CMU School of Drama


Wednesday, March 02, 2016

Have We Been Playing Gershwin Wrong for 70 Years?

The New York Times: It is one of the most famous pieces of American music — but for 70 years orchestras may have been playing one of its best-known effects wrong.

The work is George Gershwin’s jaunty, jazzy symphonic poem “An American in Paris,” and the effect involves a set of instruments that were decidedly not standard equipment when it was written in 1928: French taxi horns, which honk in several places as the music evokes the urban soundscape that a Yankee tourist experiences while exploring the City of Light.

1 comment:

Jamie Phanekham said...

I am a huge fan of all of Gershwin's iconic scores from the early 1900's, but I think this is one of, if not his masterpiece.And I understand the wanting to preserve and present his work in the most "authentic" and correct way.

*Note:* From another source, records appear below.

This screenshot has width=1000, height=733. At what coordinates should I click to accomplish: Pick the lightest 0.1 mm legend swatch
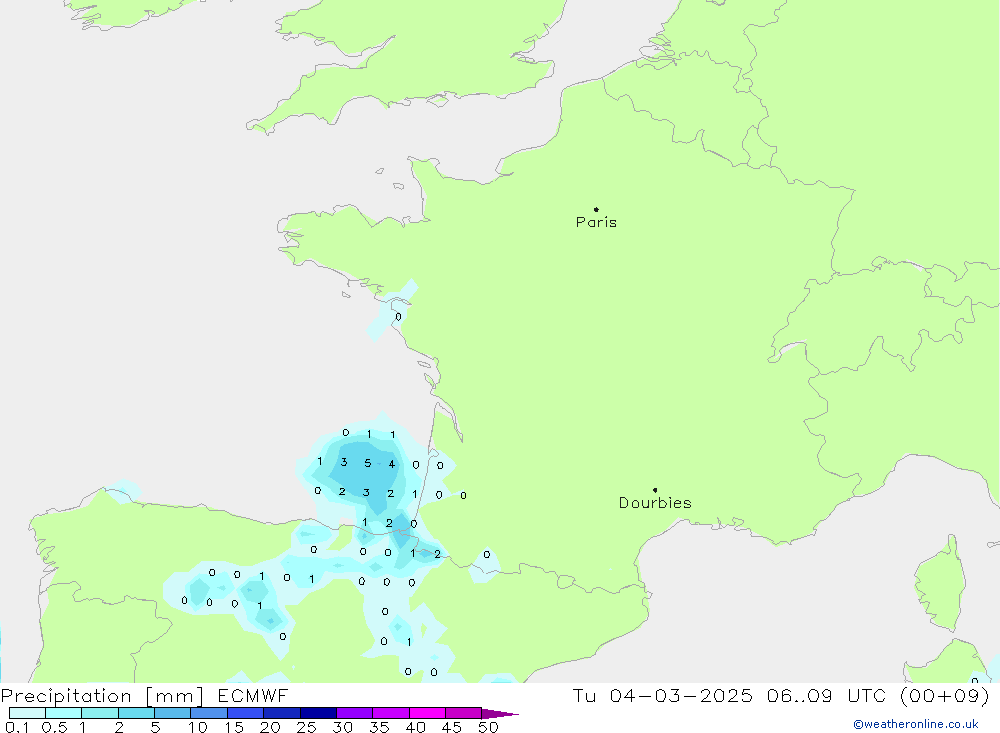coord(27,714)
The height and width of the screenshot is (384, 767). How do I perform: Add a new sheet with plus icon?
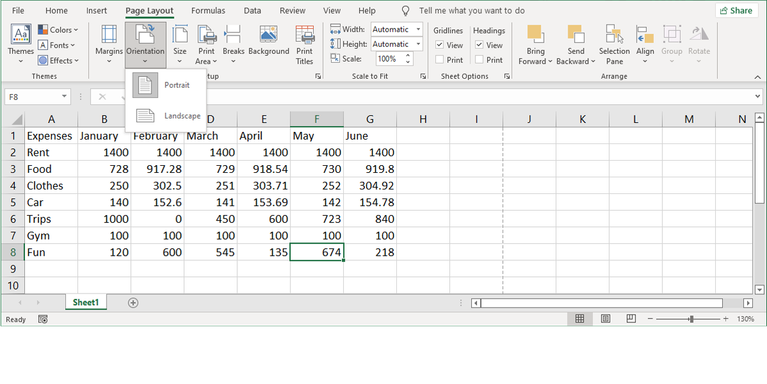tap(133, 303)
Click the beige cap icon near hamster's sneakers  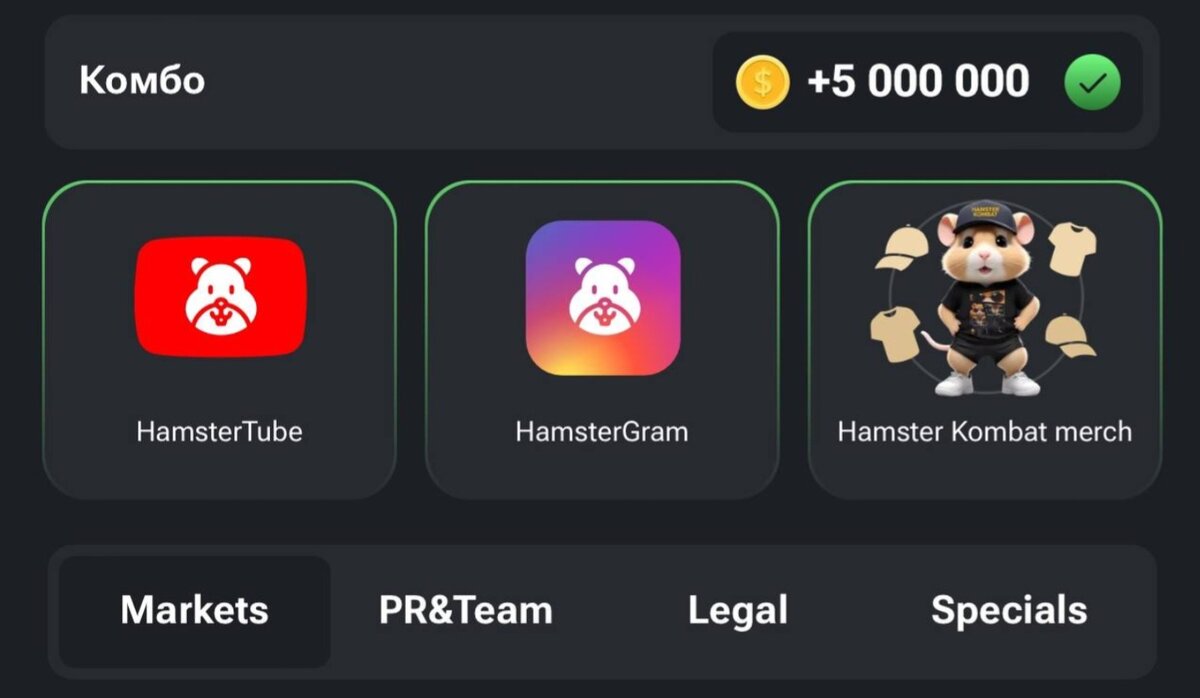pyautogui.click(x=1070, y=337)
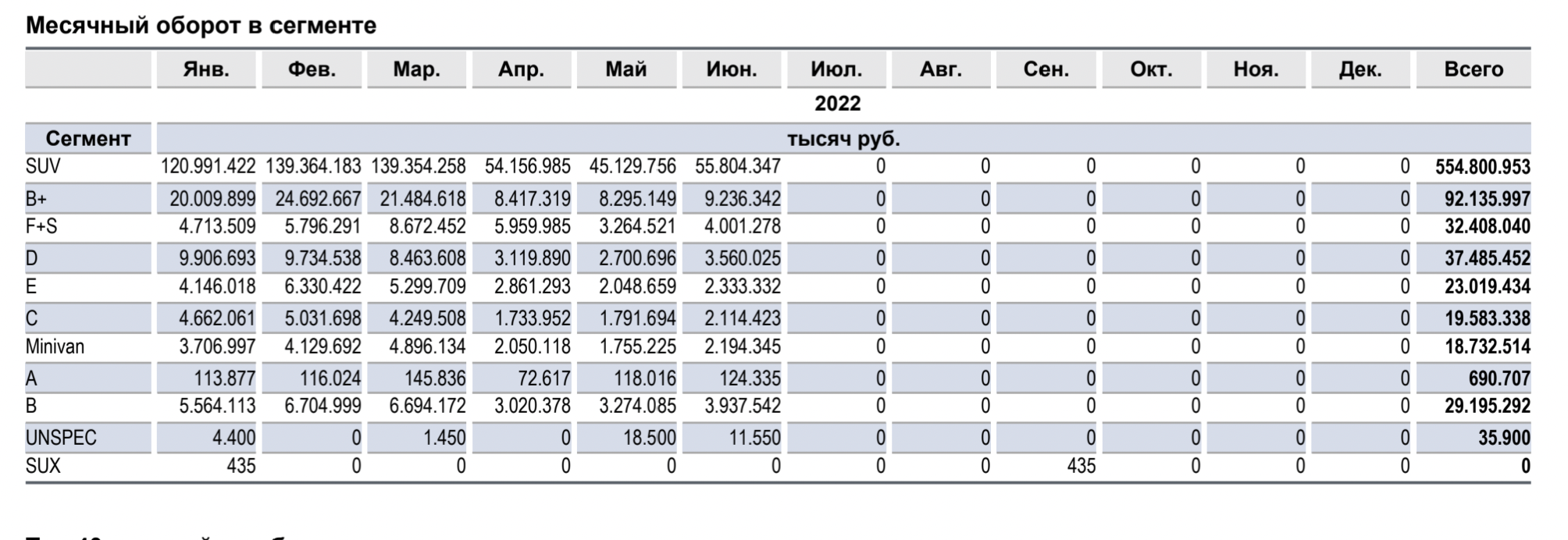Select the Мар. column header
The height and width of the screenshot is (540, 1568).
click(x=416, y=69)
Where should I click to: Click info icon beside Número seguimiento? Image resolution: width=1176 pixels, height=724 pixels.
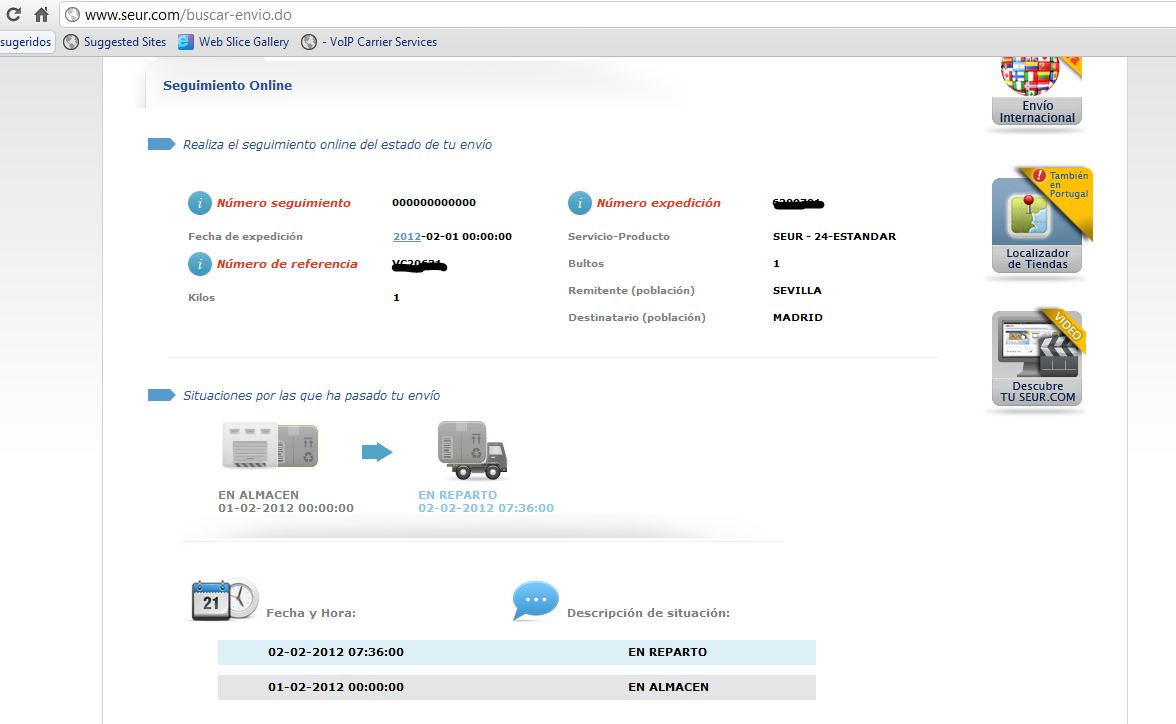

And for the purpose of Michigan to present his work in the most authentic form possible, I think that they're doing the right thing, investigating super deeply into the depths of his original sheet music and musicologists scourging to find the answer.But I also agree with RObert Fisher, the adapter of the original score for Broadway. I wouldn't change it now. I'm all for believing and advocating that music and works of art are always adaptable and change throughout time is a good thing. And also, I think that if i were an audience member sitting at An American in Paris the night that they shifted to the correct B flat horn, etc... i would just think "Wow whoever is on the car horn needs to pull it together". it's just so engrained in our memories and in the identity of that song that the notes are A,B,C, and D. But they really do sound more like car horns the other, intended way. I think that both parties should do what's best for the piece. I just think the whole thing is funny, and Gershwin would probably be smacking himself for such a simple error for such a big debate.